ON the Net, democracy takes a back seat to capitalism.
Actually, that expression doesn't do the situation justice. It's better to say that while capitalism is driving the Net's growth, democracy is back in the trunk with the golf clubs and spare tire.
The Internet didn't become
Of all the Internet protocol numbers out there, most are used by people looking out for number one.
So is it realistic to expect that ordinary Net users will volunteer their time to provide an honest-to-goodness democratic government for the Web?
I seriously doubt it. But that's exactly what the Internet Corporation for Assigned Names and Numbers, known as ICANN, is hoping will happen.

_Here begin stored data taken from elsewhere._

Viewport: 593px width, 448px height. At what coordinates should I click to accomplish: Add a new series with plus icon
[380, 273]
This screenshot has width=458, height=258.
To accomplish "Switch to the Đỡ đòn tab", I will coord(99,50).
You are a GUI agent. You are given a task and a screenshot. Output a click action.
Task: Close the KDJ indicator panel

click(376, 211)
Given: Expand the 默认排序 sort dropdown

ICANN is a nonprofit group created by the U.S. government to oversee the assignment of domain names, those dot-com-ic phrases that serve as Web addresses. ICANN's governing board is supposed to be made up of 18 elected representatives, including nine people representing players in the domain name market and another nine people representing the Internet at large.
The first nine have been chosen, but those second nine present the real problem. After all, it's not every day that someone holds an election in multiple languages with more than 200 million anonymous constituents scattered around the world.

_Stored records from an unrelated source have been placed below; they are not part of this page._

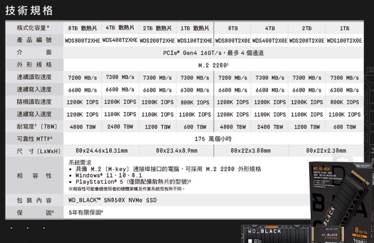The width and height of the screenshot is (374, 243).
Task: Select the 包裝內容 row label
Action: click(34, 200)
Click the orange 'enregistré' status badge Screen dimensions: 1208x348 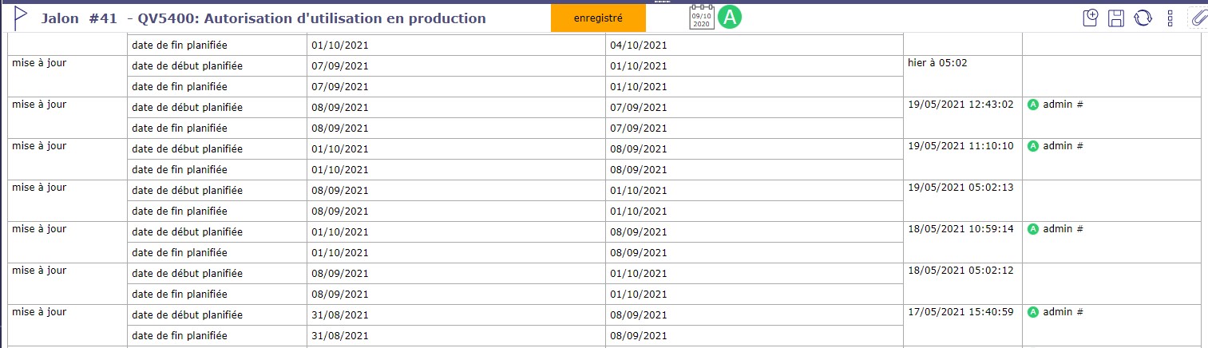(x=598, y=18)
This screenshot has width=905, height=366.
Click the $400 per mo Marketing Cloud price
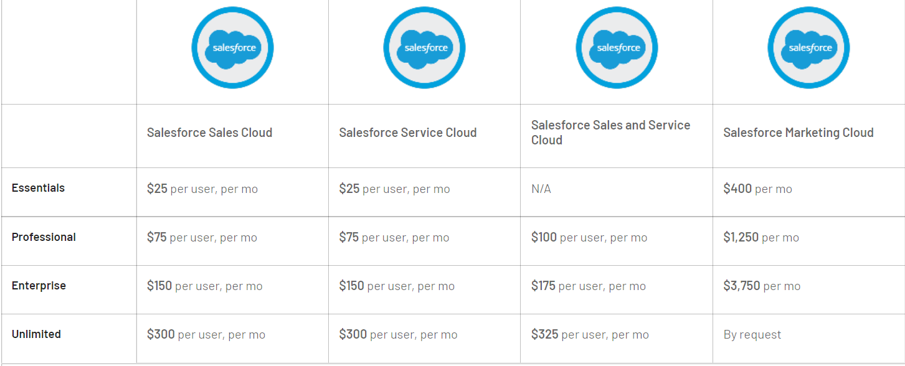(757, 189)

To take on that task, ICANN has recruited help from public interest groups and funding from the Markle Foundation, a nonprofit organization that has pledged $1 million to get the public involved in Internet governance issues.
"The management of the Internet by a private entity will not be stable or legitimate if it does not adequately include the public voice," foundation President Zoe Baird said. "We risk seeing public decisions made without the public."
By all rights, Net users should be interested in ICANN. By setting rules for the sale of domain names, the group will make or break hundreds of companies and determine the balance of power between copyright holders and individual Web publishers. It also will decide what data about domain holders must be made public, thereby impacting online privacy.
The problem is that most people couldn't care less about this stuff. If you don't plan on buying a domain name, nothing ICANN does really affects you. And while it'd be nice if Net users felt an urge to be good online citizens, that might be too much to ask when most people don't even vote in real-life elections.
ICANN hopes to recruit an active membership of 5,000 or more Net users who will then vote to fill out the board. Those membership spots are likely to be filled, not by everyday users, but by every-hour users -- hardcore geeks and others who have a stake in the domain name market.
That's fine by me, so long as nobody goes around calling it democratic. A democracy extends voting rights to most every constituent, regardless of whether they show a particular interest in the process. ICANN, by contrast, is leaning toward a Hamiltonian system in which the Net's landed aristocracy is trusted to look out for the rest of us.
The only way ICANN could secure widespread participation would be by abandoning democracy and appealing to the free market, the Net's only real form of government.
How could it do this? By launching an initial public offering.
Sure, ICANN is a nonprofit corporation. But when's the last time you heard of an Internet company turning a profit? ICANN is as likely to climb into the black as any of the dot-com-panies that went public this year, and those stocks were bought up faster than cold beer at a Brewers game.
If ICANN sold, say, 10 million shares at $10 a pop, it would raise enough money to cover its costs for a generation. It also could resurrect a once unpopular plan to collect a $1 fee for every new domain name, since revenue-hungry stockholders would outnumber whiny domain name holders. Even if shareholders couldn't collect profits, they could make ICANN's board of directors do something useful with the revenues, such as building infrastructure in less affluent countries.
I'm kidding, of course: There are laws against this sort of thing. But if it were possible, this scheme would prove a lot more popular than any attempt to interest Net users in the finer points of democratic process.
It'd be nice if Net users really did want to participate in ICANN, the first incarnation of an actual online government. I honestly hope I'm wrong about the level of interest the group will be able to stir up.
But I'm afraid that for most users of this capitalist-minded medium, investing in the Net is a phrase that will be understood only in its most literal sense.